Desde este 1° de enero quedaron liberados más de u$s 20.000 millones que habían sido inmovilizados en las Cuentas Especiales de Regularización de Activos (CERA) tras el blanqueo de capitales de 2024.
La deuda corporativa podría ser un destino de parte de estos fondos. Cuáles son los títulos que prefieren los analistas y que podrían verse favorecidos.
Buen 2025 para la deuda corporativa
El 2025 fue un año especial para la deuda corporativa y sub-soberano, en la que las grandes empresas aprovecharon el contexto para llevar a cabo grandes emisiones de bonos en dólares.
En total se emitieron cerca de u$s 20.000 millones en todo el año pasado entre obligaciones negociables y deuda provincial, distribuidos entre ley local y ley extranjera.
Además, en noviembre se evidenció el mayor monto de emisión, con un total de u$s 4591 millones gracias a que se logró disipar el riesgo político y la fuerte baja del riesgo país, el cual finalizó el año en niveles debajo de los 560 puntos, similares a los valores de enero pasado.
Como dato clave, desde el 1 de enero de 2026 ya quedaron liberados los u$s 20.000 millones que habían sido inmovilizados en las Cuentas Especiales de Regularización de Activos (CERA) tras el blanqueo de capitales de 2024.

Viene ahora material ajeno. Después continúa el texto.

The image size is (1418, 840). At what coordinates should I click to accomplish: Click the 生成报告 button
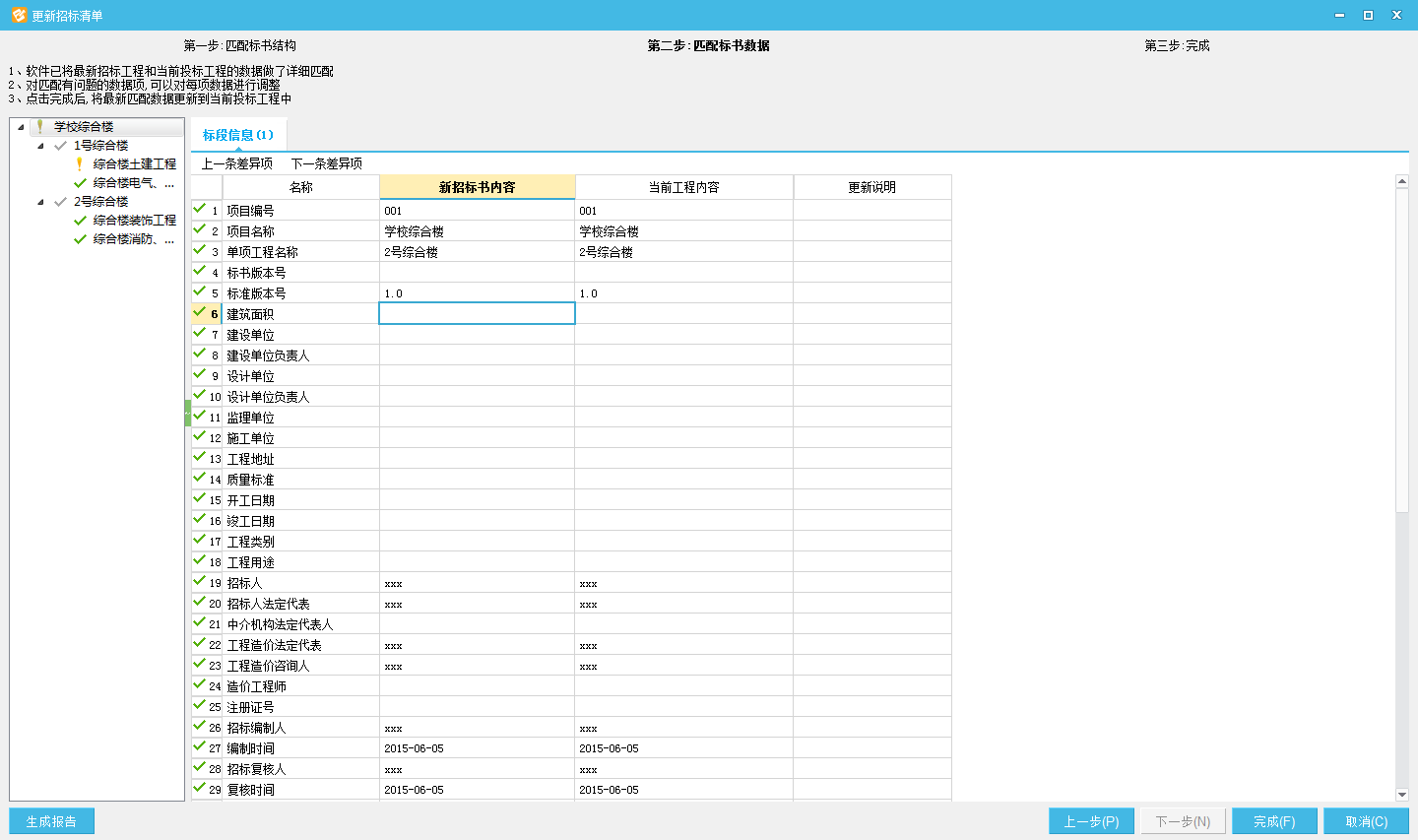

Esto podría destrabar mayores inversiones en el mercado local, dentro de los cuales, las obligaciones negociables son vistas como un activo atractivo para este tipo de inversores.
Los analistas de Cohen resaltaron que ante la próxima liberación sin penalidad de los fondos depositados en las cuentas CERA del blanqueo 2024 a partir del 31 de diciembre de 2025, cobra relevancia el potencial reacomodamiento de carteras.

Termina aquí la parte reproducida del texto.